Fig. 7 shows the construction of an example Unbalanced Star+Mesh topology for C=4 and N=10. In the first step, sensor nodes n1 through n3 are selected as DA_nodes. This is done by setting the receiving channels for nodes n1, n2, and n3 to ch2, ch3, and ch4, respectively. Moreover, the sending channels for the DA_nodes are set to ch1, and the destination is set to n0. In the second step, the sink node and DA_nodes are each assigned the same number of L_nodes. Thus, the sensor nodes n4 is assigned to the sink node n0, and sensor nodes n5, n6, and n7 are assigned to DA_nodes n1, n2, and n3, respectively. In addition, the sending channels for nodes n4, n5, n6, and n7 are set to ch1, ch2, ch3, and ch4, respectively. In the last step, the remaining sensor nodes nC+MMNC through nN are sequentially assigned to DA_nodes except the last DA_node (i.e., nC−1), which is done to reduce data aggregation and exploit parallelism.

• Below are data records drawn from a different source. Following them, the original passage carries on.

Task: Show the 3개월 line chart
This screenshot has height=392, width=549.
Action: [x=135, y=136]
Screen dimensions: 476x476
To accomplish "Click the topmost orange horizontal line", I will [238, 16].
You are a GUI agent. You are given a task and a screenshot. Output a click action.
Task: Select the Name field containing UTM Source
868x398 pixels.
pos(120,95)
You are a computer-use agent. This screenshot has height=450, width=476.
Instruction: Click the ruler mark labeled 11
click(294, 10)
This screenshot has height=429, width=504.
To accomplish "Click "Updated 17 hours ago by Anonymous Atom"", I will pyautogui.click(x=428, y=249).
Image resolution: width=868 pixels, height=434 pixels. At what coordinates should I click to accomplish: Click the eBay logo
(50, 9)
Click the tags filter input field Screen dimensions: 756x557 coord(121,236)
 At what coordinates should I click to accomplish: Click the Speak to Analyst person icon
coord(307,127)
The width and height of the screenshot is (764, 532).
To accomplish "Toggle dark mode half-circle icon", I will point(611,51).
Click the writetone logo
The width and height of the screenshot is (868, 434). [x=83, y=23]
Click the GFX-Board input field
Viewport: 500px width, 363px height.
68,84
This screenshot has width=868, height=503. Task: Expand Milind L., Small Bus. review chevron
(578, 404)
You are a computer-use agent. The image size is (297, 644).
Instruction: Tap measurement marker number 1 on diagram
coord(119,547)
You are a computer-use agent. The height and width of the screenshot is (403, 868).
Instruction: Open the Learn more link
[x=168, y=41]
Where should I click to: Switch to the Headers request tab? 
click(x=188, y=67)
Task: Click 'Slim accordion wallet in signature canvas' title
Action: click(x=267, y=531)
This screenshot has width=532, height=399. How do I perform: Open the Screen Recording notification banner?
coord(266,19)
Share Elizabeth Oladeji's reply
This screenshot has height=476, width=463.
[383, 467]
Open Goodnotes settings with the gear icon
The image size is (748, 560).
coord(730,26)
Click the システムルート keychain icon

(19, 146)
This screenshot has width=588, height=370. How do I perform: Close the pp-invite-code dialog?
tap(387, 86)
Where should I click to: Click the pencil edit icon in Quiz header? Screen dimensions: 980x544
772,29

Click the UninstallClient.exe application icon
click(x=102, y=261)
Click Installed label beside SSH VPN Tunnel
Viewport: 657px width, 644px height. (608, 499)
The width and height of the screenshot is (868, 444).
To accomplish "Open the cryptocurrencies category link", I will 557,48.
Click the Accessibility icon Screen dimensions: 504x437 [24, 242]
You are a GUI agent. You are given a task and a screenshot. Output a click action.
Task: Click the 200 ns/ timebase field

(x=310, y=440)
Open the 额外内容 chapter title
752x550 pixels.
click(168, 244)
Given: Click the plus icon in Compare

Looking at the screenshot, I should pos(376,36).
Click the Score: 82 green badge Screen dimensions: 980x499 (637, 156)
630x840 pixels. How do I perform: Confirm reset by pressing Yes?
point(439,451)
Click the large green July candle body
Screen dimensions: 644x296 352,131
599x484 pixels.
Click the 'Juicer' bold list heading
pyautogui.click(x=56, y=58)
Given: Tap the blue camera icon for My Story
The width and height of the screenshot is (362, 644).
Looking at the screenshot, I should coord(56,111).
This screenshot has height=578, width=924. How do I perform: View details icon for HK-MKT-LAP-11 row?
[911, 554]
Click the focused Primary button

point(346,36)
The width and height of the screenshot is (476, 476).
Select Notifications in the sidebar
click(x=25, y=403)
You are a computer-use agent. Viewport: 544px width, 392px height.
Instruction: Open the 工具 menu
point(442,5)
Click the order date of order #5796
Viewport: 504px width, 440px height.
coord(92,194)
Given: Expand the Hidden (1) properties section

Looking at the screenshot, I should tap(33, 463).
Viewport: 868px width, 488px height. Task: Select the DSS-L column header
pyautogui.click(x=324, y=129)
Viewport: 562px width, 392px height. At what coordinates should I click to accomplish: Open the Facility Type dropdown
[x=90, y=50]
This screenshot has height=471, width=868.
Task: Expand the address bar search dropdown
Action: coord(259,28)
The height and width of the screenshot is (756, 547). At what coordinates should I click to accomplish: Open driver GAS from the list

Fig. 7.An example construction of an Unbalanced Star+Mesh topology

The proposed method also conisders the residual energy of nodes. As can be seen in Fig.6, DA_nodes consume more energy than L_nodes since they aggregate data from L_nodes and transmit it to the sink node. In constrast, L_nodes only transmit data to a DA_node. This imbalance in energy consumption requires the role between DA_node and L_node to be swapped, and thus, the topology construction in Fig. 5 is performed periodically. The sink node collects the residual energy of all the nodes and the node number in Fig. 5 is given in descending order of its residual energy.

3.2 GTS Allocation Algorithm

The proposed GTS allocation algorithm can be applied to any time slot TDMA-based protocols; however, our discussion is based on IEEE 802.15.4 packet frame and superframe structure [26]. The superframe structure is shown in Fig. 8, which is composed of Active and Inactive periods. The Active period is subdivided into beacon period, Contention Access Period (CAP), and Contention Free Period (CFP). During the beacon period, the sink node broadcasts a beacon signal to synchronize all the sensor nodes. After the beacon period, all the nodes except the sink node communicate data during the CAP based on the slotted CSMA/CA. During the CFP, nodes use their Guaranteed Time Slots (GTSs) to transmit data without collisions. The Inactive period is the same as the sleep period. The CFP can reduce unnecessary collisions and retransmissions, which are the causes of energy inefficiency. Thus, the proposed ISRMC-MAC protocol employs only the beacon period and the CFP in the superframe structure.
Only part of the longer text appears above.